Could you copy the data below word for word, starting with the line that contains "The width and height of the screenshot is (563, 442)." and going on through the line that contains "x-axis-title: Smoking Group is", leaving out the pictures?

=== Task material ===

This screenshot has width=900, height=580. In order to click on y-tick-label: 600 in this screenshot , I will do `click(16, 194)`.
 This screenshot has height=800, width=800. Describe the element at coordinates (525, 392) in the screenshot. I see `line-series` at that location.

===
=== Task material ===

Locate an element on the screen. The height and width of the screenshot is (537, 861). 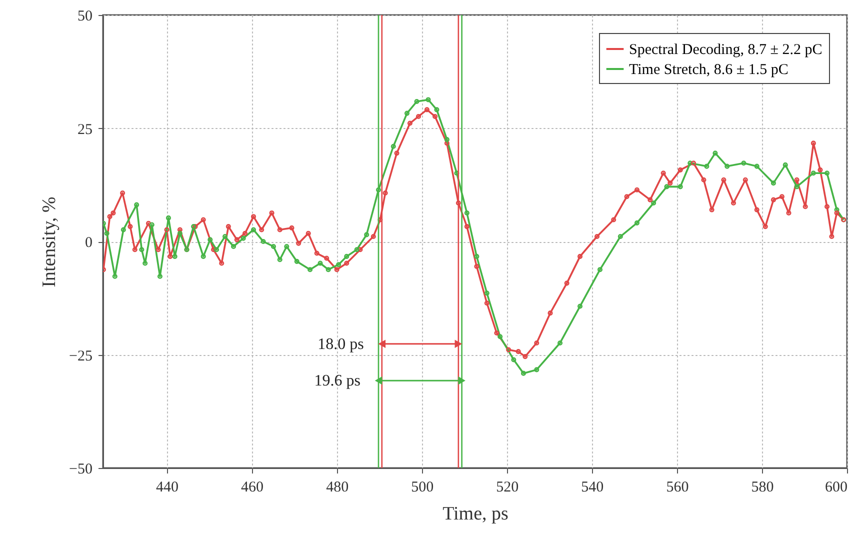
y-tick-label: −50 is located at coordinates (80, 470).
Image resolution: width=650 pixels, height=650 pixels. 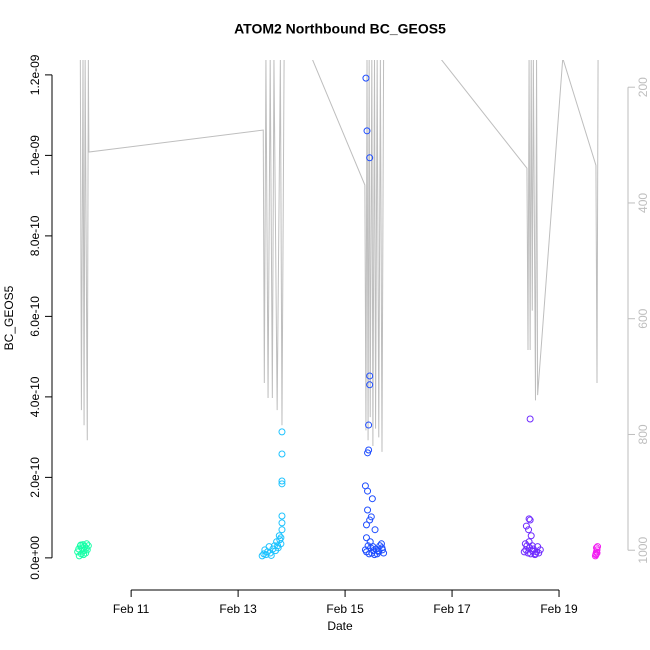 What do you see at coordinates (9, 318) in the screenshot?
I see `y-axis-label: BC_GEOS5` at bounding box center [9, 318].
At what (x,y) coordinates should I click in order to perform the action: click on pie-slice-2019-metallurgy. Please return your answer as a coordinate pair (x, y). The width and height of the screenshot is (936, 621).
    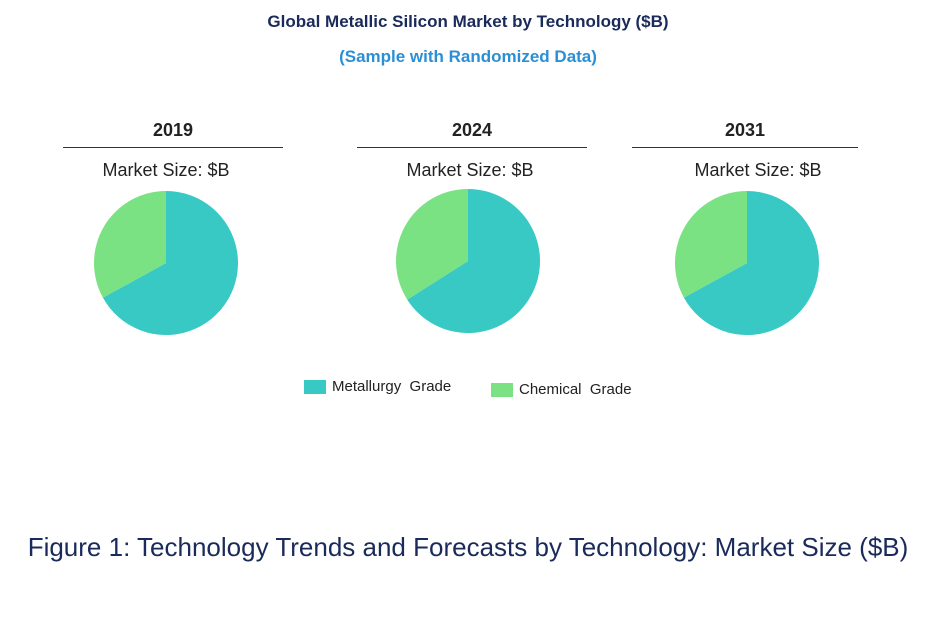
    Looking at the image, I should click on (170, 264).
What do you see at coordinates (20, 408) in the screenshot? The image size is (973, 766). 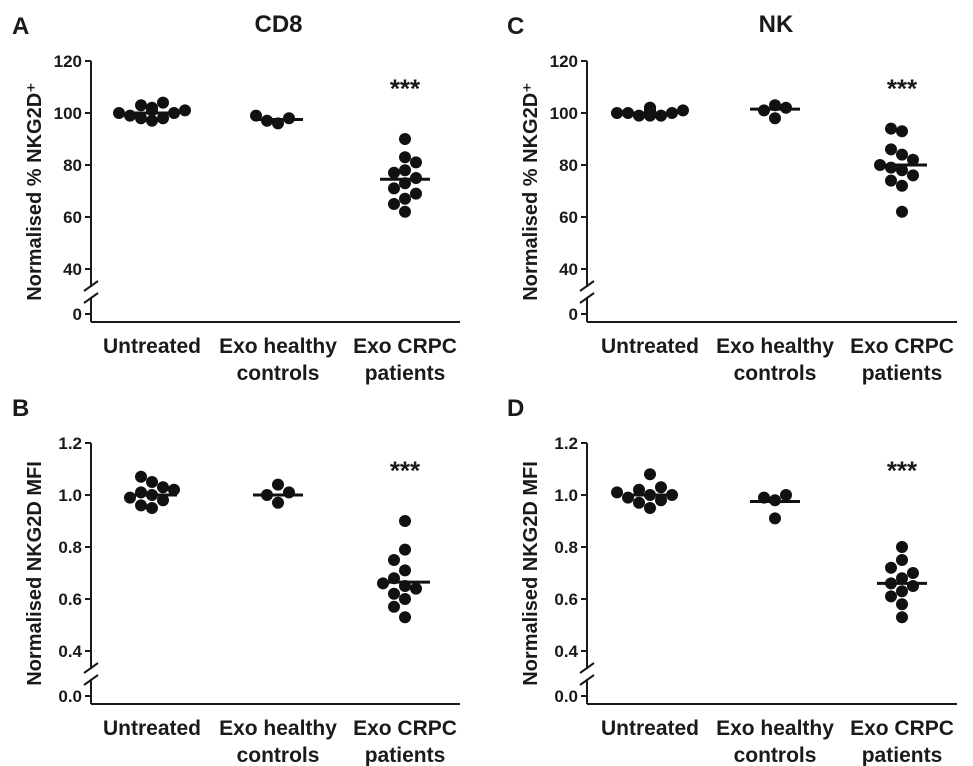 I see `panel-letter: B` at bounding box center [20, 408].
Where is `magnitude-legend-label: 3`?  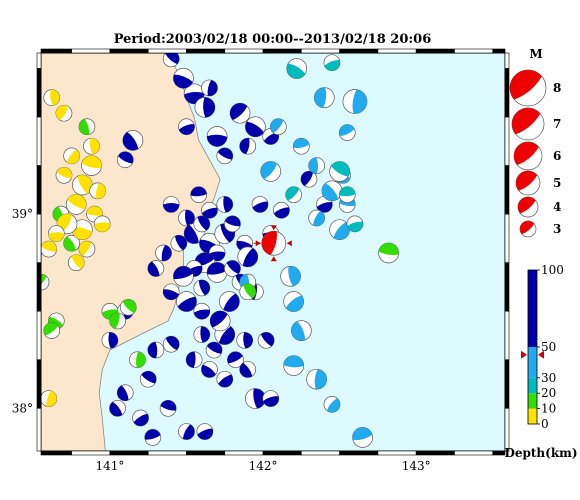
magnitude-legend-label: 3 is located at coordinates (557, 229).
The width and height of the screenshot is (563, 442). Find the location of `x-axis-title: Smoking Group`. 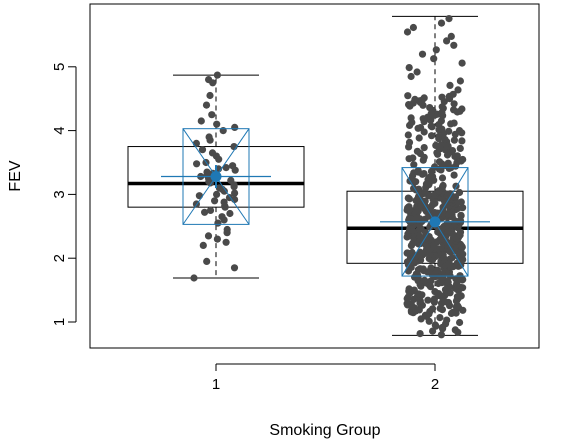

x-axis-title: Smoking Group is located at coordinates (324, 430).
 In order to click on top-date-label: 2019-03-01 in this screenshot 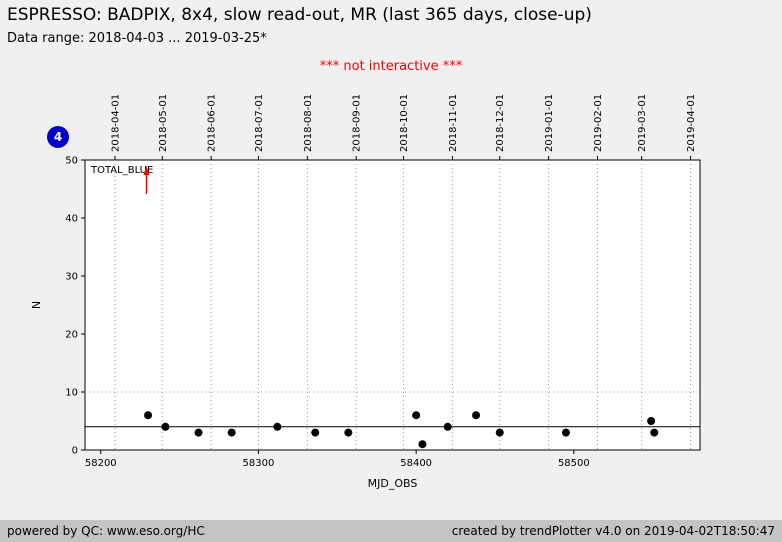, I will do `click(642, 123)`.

===
=== Task material ===

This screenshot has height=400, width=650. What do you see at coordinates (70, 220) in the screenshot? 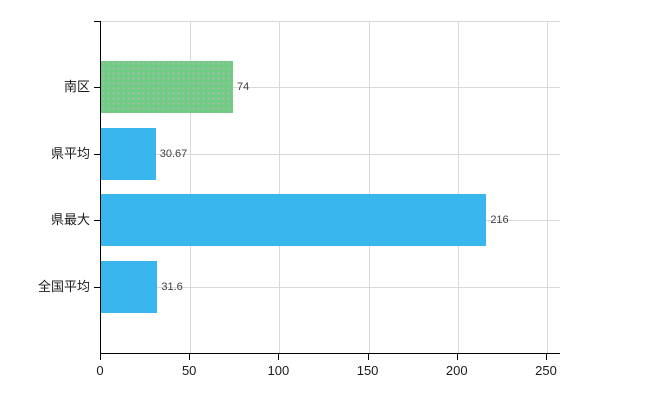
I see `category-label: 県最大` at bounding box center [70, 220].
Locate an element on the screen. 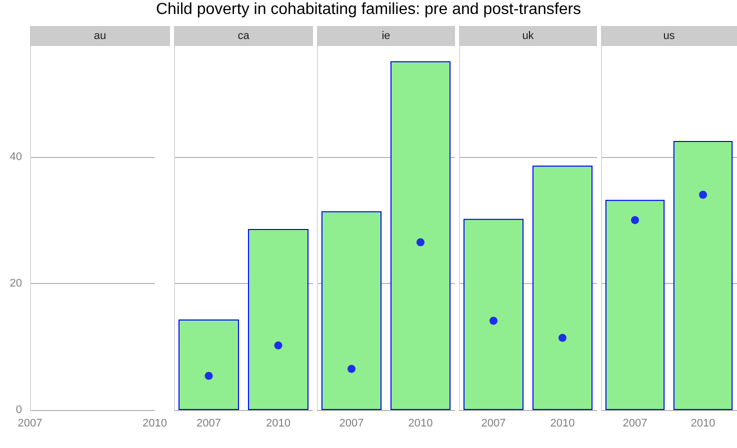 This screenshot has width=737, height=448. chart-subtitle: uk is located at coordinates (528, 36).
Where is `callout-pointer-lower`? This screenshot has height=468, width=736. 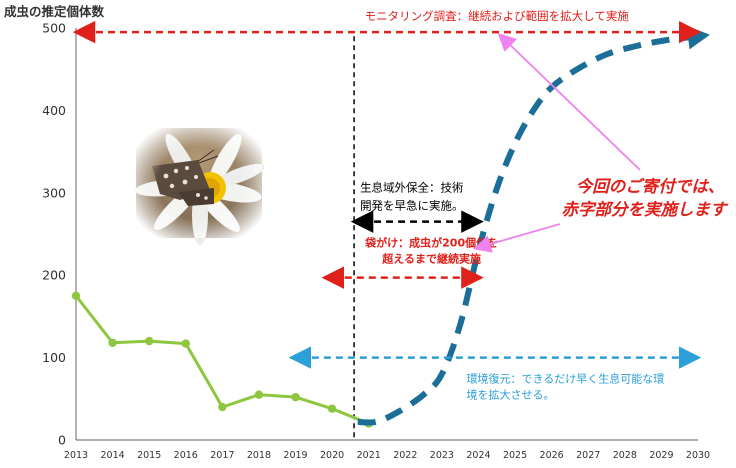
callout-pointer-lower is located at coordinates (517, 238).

===

Answer for the task
The width and height of the screenshot is (563, 442). Find the location of `x-axis-title: Smoking Group`. 

x-axis-title: Smoking Group is located at coordinates (324, 430).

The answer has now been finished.